AG Bumper Care, it's only 7 or 8 quid in halfords.
Can be used on tyres as well


----------



## Cookies (Dec 10, 2008)

Get yourself some Autosmart Trim Ultra - it smells of linseed oil and is simply amazing. I had a 06 passat with large amounts of black plastic on the lower bumpers and sills and this stuff kept them looking as fresh as the day they were new. Beading water for ages too. definite thumbs up from me!!!

Cooks


----------



## GAVSY (Mar 19, 2013)

Cookies
Is AS Trim Ultra 'greasy' in its finish, will it streak from the mirrors and leave marks down the doors?
Cheers


----------



## allgearnoidea (May 9, 2013)

Got some Autobrite bubblegum trim cleaner in the end.
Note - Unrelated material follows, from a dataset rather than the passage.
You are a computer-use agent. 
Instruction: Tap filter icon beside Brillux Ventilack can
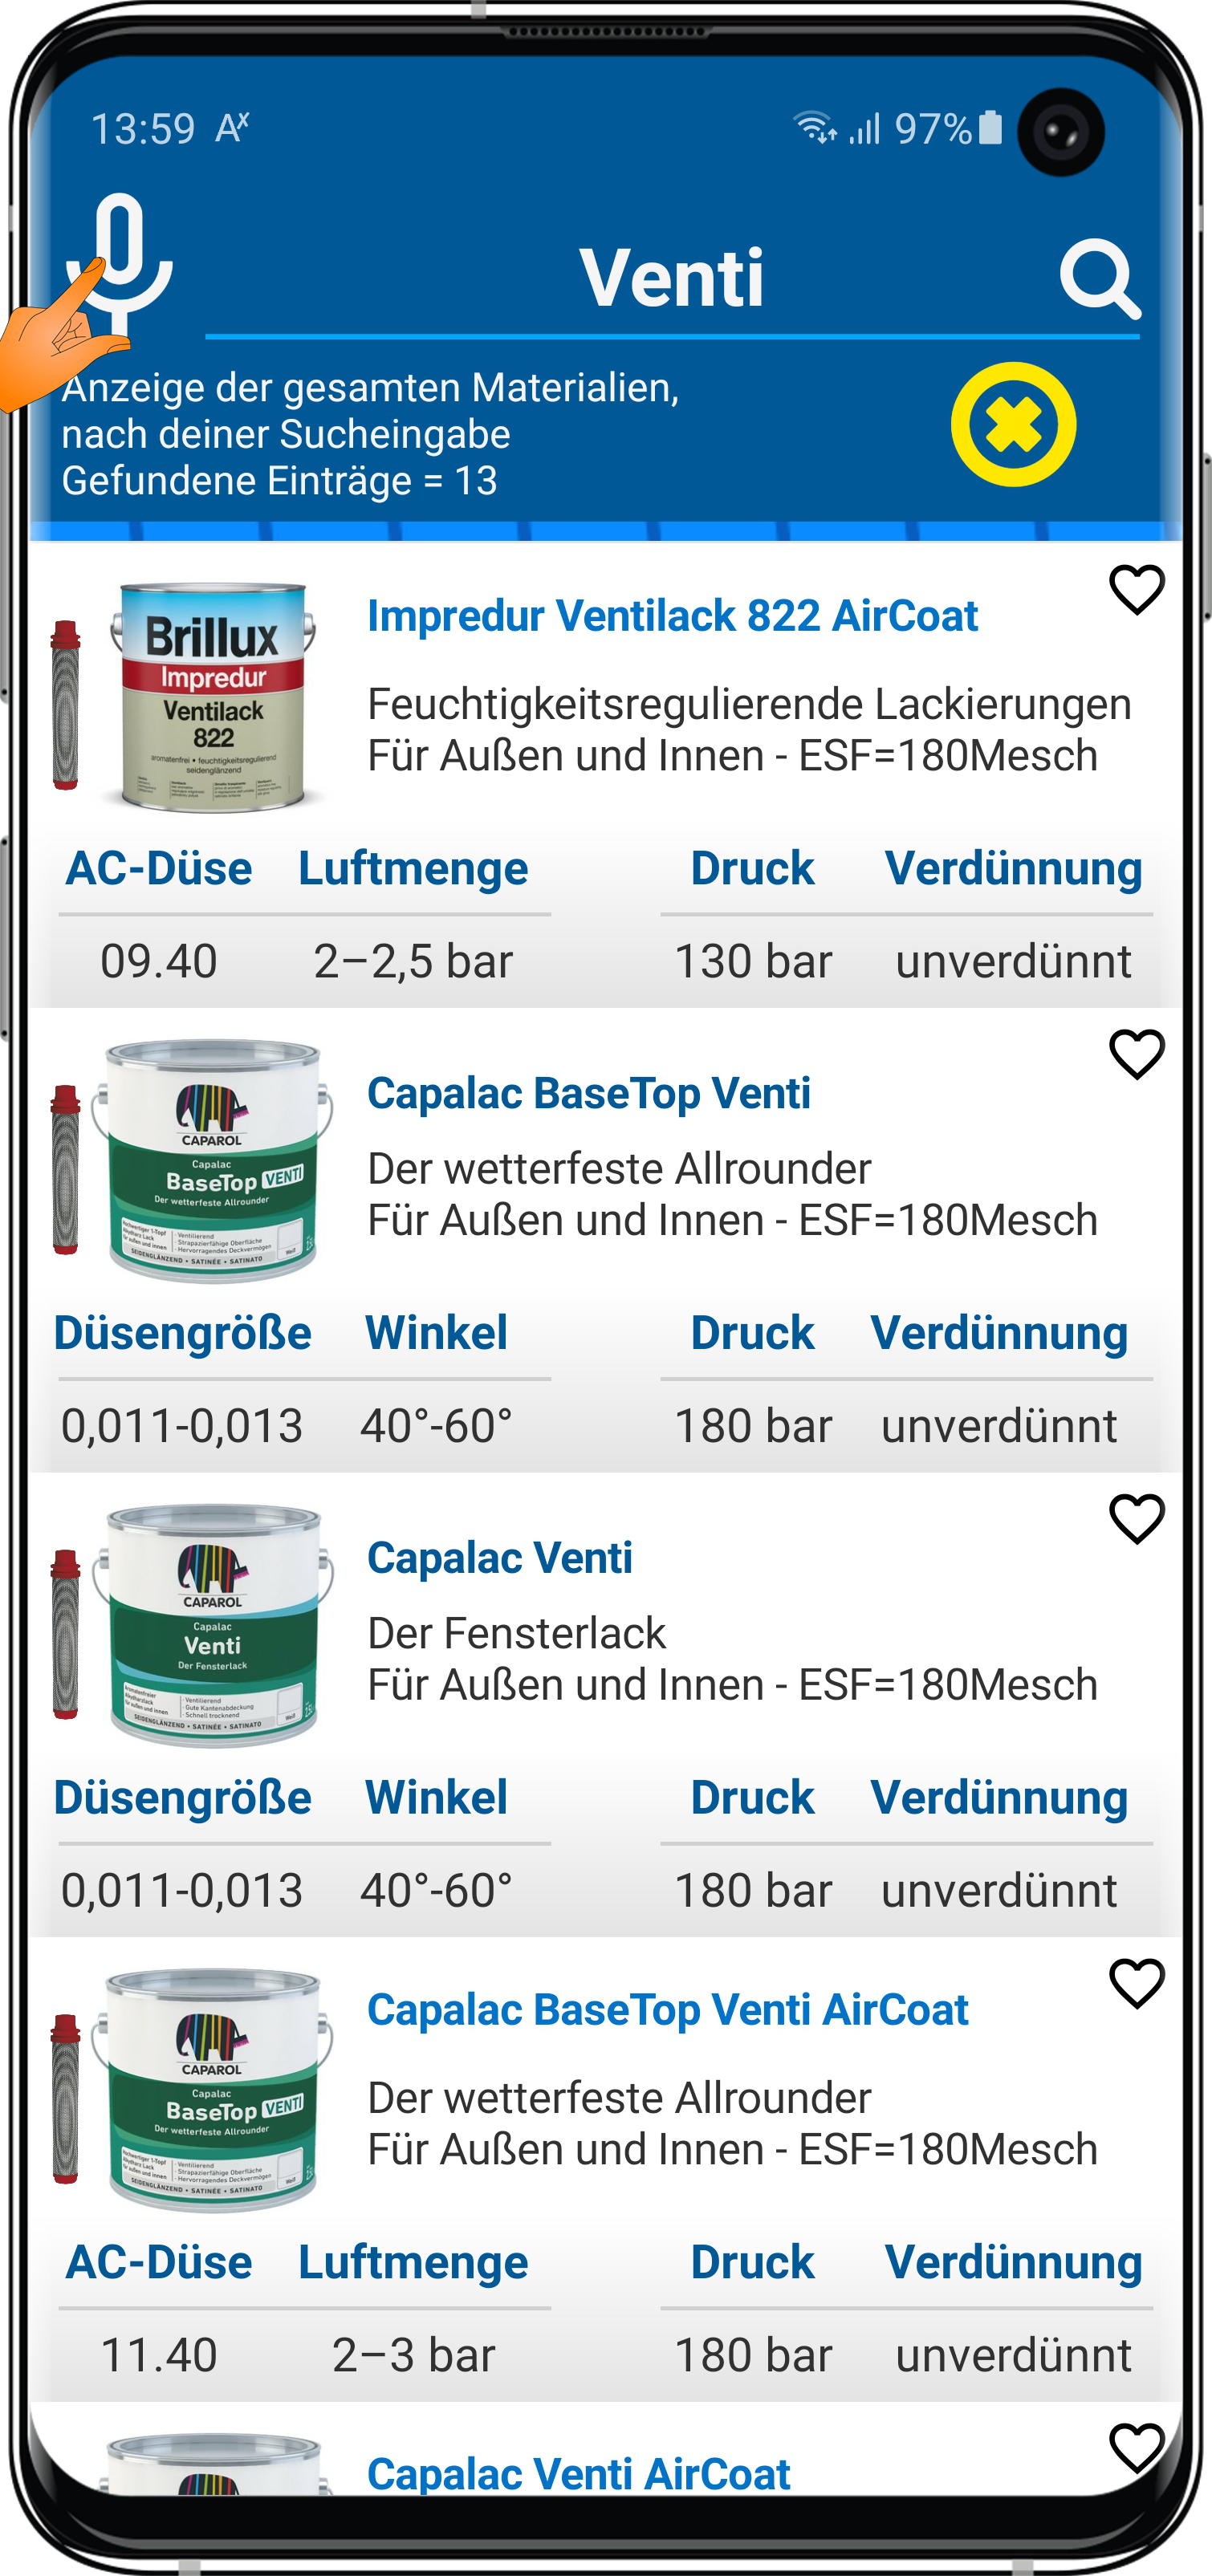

Would a new car need the trim to be detailed or am i best leaving it until it is older?

Thanks


----------



## ottostein (Sep 11, 2012)

Personally i would protect it with a sealant. or wax it with something. It will help with fading


----------



## RedCloudMC (Jul 19, 2008)

Angelwax Halo. Great product.

Cheers :thumb:


----------



## RocketThing (Oct 11, 2013)

How you doing with the bubblegum? Looking for something new for black trim myself


----------



## allgearnoidea (May 9, 2013)

RocketThing said:


> How you doing with the bubblegum? Looking for something new for black trim myself


Got the car last week but not had the weather to give it a good detail yet 

My brother-in-law uses it and he loves it.


----------



## john89 (Feb 25, 2012)

Carplan black trim wax. Pretty cheap and leaves a good black finish on textured plastic. Im not sure about protection but it looks good! It doesn't streak/run in the rain as much as other oily products I've used in the past, very little actually


----------



## MB93 (Aug 16, 2013)

I've been using AF dressle and AF revive two great products


----------



## Blueberry (Aug 10, 2007)

Gtechniq C4 for long term durability on trim and which does it alter the look of the trim.


----------



## B1ue52 (Dec 10, 2013)

Been using AG Bumper Care for years. Only a fiver on Amazon. Beads well and for a long time. Protects from fading and stays black for ages. Doesn't streak off at all. Looks best if you quickly even it out with a cloth after application. A bottle lasts for ages as well. Just ensure you don't leave it in shed or garage over winter as extreme cold makes it solidify permanently


----------



## DJ X-Ray (Sep 2, 2012)

Exactly^^


----------



## Inge (Jun 7, 2013)

I like AF trimrestore for it gives great looks.


----------



## Clyde (Feb 15, 2012)

AF Revive is great (and cheap free delivery from PB)but long term C4


----------



## dooka (Aug 1, 2006)

Finish Kare make a decent trim dressing, like the non semi permanent ones, needs re-applying every few weeks..

The coatings, such as G|Tech `c4 may seem a little expensive upfront, but for what they offer, they are actually very good value for money ..


----------



## ronwash (Mar 26, 2011)

After using lots of trim protection products,i now use only trim coatings.
They much much more durable,fantastic looks,dirt Repellent,all coatings fantastic features.


----------



## mike41 (Apr 5, 2011)

I've got a little C5 left after coating my Alloys a few months ago,could this be used on black trim?
Mike


----------



## Bristle Hound (May 31, 2009)

CarPro DLUX for the win IMO :thumb:

Probably just as good as Gtechniq C4 mind


----------



## Rascal_69 (Sep 20, 2009)

mike41 said:


> I've got a little C5 left after coating my Alloys a few months ago,could this be used on black trim?
> Mike


Yep. :thumb:


----------



## Rascal_69 (Sep 20, 2009)

Bristle Hound said:


> CarPro DLUX for the win IMO :thumb:
> 
> Probably just as good as Gtechniq C4 mind


Have only used cquk as of yet. :thumb:

Still to do my own car mind


----------



## Bristle Hound (May 31, 2009)

Rascal_69 said:


> Have only used cquk as of yet. :thumb:
> 
> Still to do my own car mind


You wont be disappointed with the DLUX mate :thumb:

50/50 shot with the DLUX on our MINI John Cooper Works


----------



## rhinoman (Jul 9, 2013)

Did I read somewhere that C4 and C5 are the same product?


----------



## Blueberry (Aug 10, 2007)

Yes they are.


----------



## rhinoman (Jul 9, 2013)

Blueberry said:


> Yes they are.


Thanks for confirming, that makes the buying decision a little easier, just buy one bigger bottle.


----------